Абстрактные понятия, введенные субъектом в свою работу, становятся опорными в его деятельности. Их постоянство, противоположное непрерывной изменчивости конкретной реальности, во многом содействует преодолению субъектом сложности своей практики. Но такое положение касается именно явлений человеческой деятельности, но не духовной сферы человека. Если же пытаться анализировать ситуацию в «духовном» плане, то незыблемость даже абстрактных понятий становится сомнительной. Г. Марсель/92, 44/: «Не вызывает ли беспокойство даже сам термин «абстракция», которым я должен пользоваться? Как оправдать тот диктат, которому я стараюсь подчинить свои будущие поступки от имени некоторого состояния? Откуда исходит эта власть, и что, следовательно, ею руководит? Не прибегаю ли я к упрощению, отделяя от моего настоящего некий субъект, который претендует подняться над ним в интеллектуальном измерении, совершенно несовпадающем с ним по продолжительности и заполненном понятийными конструкциями? Если заглянуть глубже: не само ли это настоящее через посредника приписывает себе нечто вроде вечности? Но тогда фальшь заложена в самой сердцевине моей жизни».Очень тонкое наблюдение, которое служит предупреждением об опасности всякой попытки отнести научный инструментарий (в том числе понятие абстракции) к области человеческого духа.
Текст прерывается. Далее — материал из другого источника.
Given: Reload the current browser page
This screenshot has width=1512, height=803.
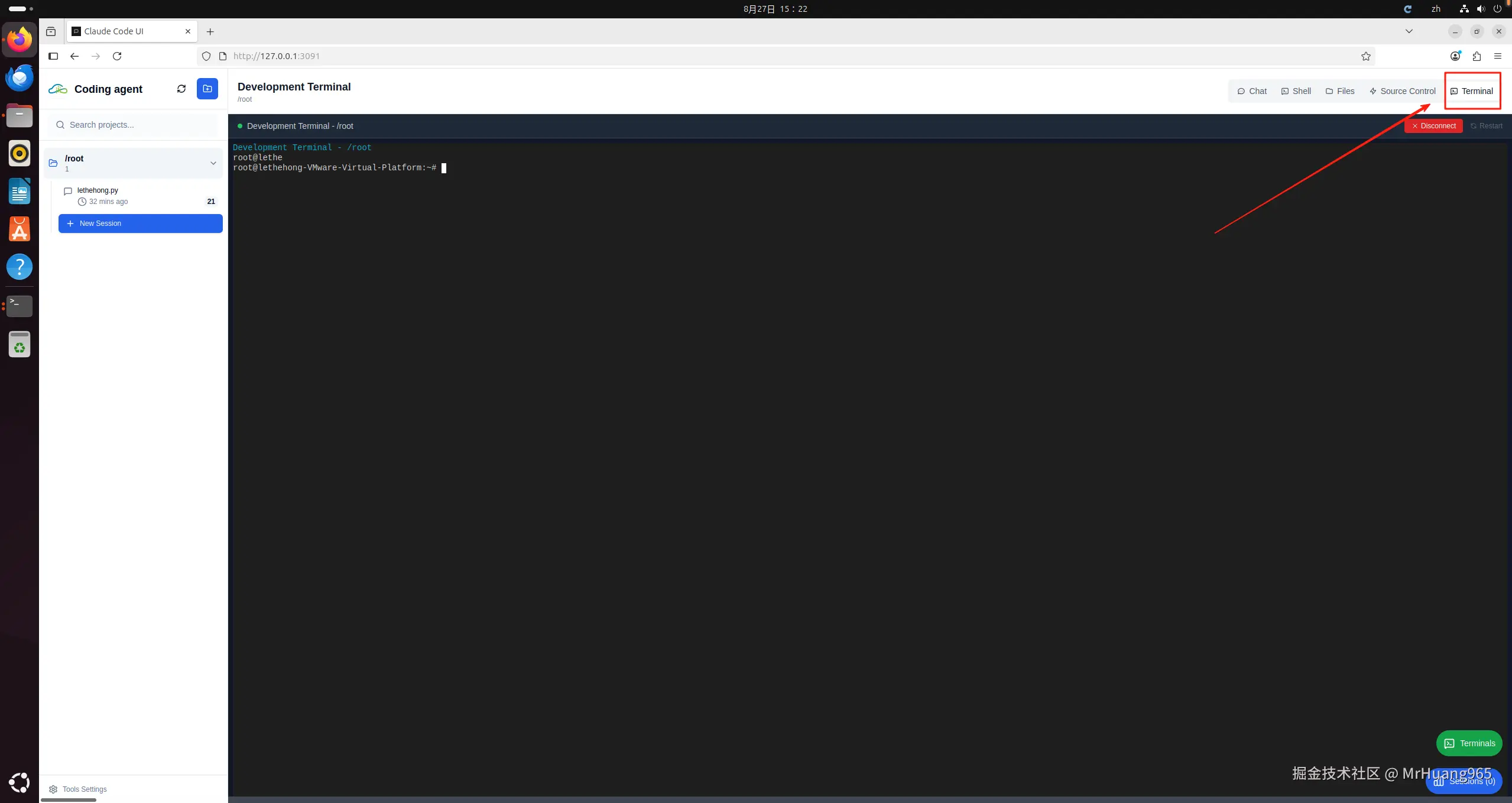Looking at the screenshot, I should [x=117, y=56].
Указания на определенные ограничения на сферу «действия» рассматриваемых нами явлений порядка – абстрагирования и нормирования субъектом своей деятельности – мы находим и в работе Г. Буркхардта/37, 155/: «Западная слепота» мешает социологам видеть, что за общественными порядками, которые люди конструируют для себя – должны конструировать, поскольку их положение в мире иное, чем у животных (то есть отчасти вне природное), – что за этими порядками везде действуют иные, непринужденные связи. Лишь осознав это, человек начинает понимать, что окончательных конструкций не может быть, что нужны лишь вспомогательные конструкции, обеспечивающие необходимое равновесие. Без потребности в стабилизации, несмотря на связанную с этим ложь, нет человеческого бытия. Однако на Западе эта потребность развивается так односторонне, что люди почти забыли, что они устроены совсем не так, как это представлено во многих учебниках и науках. Бытие всех нас, возможно, гораздо более бесцельно; но, может быть, в то же время гораздо более полно смысла, чем нам говорят, могут сказать и хотят сказать».